Procainamide rarely causes nervous system reactions. Acute confusion [ ], cerebellar ataxia [ ], tremor [ ], and muscle weakness [ ] have all been occasionally reported. In high dosages procainamide has anticholinergic effects [ ].

Procainamide has been reported to cause a chronic inflammatory demyelinating polyradiculoneuropathy [ ].

• A 68-year-old man took procainamide 500 mg qds for 3 years and developed distal paresthesia and dysesthesia in the legs, followed by progressive muscle weakness, mainly affecting the legs. His gait became unsteady and was wide-based. He had antinuclear antibodies directed against histones in a titer of 1:320, but no antibodies to double-stranded DNA. He had a circulating lupus anticoagulant.
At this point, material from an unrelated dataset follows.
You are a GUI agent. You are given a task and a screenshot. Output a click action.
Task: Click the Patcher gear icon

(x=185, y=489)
The serum procainamide concentration was 3.3 μg/ml (target range 4–8). Nerve conduction studies showed a reduction in sensory nerve action potential amplitudes, a mild reduction in sensory nerve conduction velocity, prolongation of distal motor latencies, and reduced conduction velocities, but no conduction block or temporal dispersions. Electromyography was normal. A left sural nerve biopsy showed perivascular inflammation around a single vessel, without evidence of vasculitis. Myelinated nerve fibers were reduced, and scattered nerve fibers showed thin myelin sheaths. About 30% of the fibers showed randomly distributed demyelinated or remyelinated segments. Procainamide was withdrawn and prednisone was given in combination with six plasma exchanges over 2 weeks; after 1 month there was clinical improvement.
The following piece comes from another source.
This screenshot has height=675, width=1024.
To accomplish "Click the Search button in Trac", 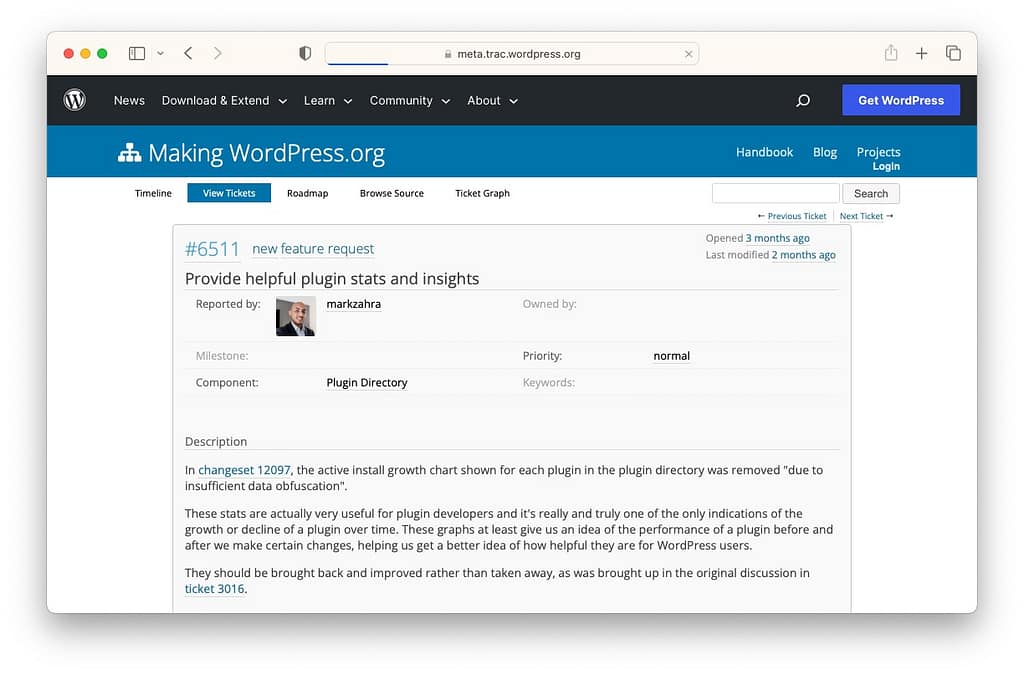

This case of polyneuropathy was attributed to a lupus-like effect of procainamide.

Sensory systems

Scleritis has been reported as part of a procainamide-induced, lupus-like syndrome [ ].

Psychiatric

Acute psychosis has been attributed to procainamide [ ].
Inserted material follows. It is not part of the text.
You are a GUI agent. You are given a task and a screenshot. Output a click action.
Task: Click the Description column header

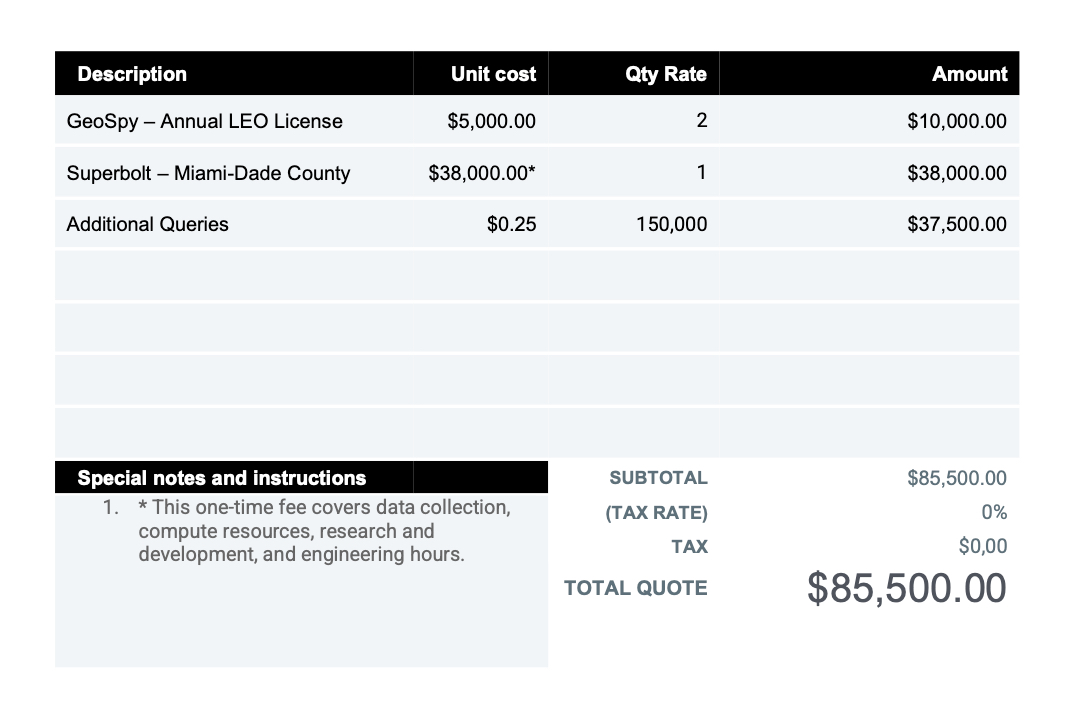click(132, 74)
• A 45-year-old woman developed an acute psychosis within 72 hours of starting to take procainamide 75 mg intravenously, followed by a continuous infusion of 2 mg/minute for atrial fibrillation. The plasma procainamide concentration was 8.2 μg/ml and the plasma concentration of the main acetylated metabolite, acecainide, was 4.6 μg/ml. She was then given oral procainamide 500 mg qds, and 2 days later her trough concentrations of procainamide and acecainide were 4.5 and 4.9 μg/ml respectively. The following day she had visual hallucinations and was later found wandering the hospital asking about the babies under her bed. She had no previous history of psychiatric illness and she recovered completely 24 hours after withdrawal of procainamide.

There have been a few previous reports of similar adverse reactions to procainamide in therapeutic dosages, and in most cases the plasma concentrations of procainamide and acecainide have been within the usual target ranges, as in this case.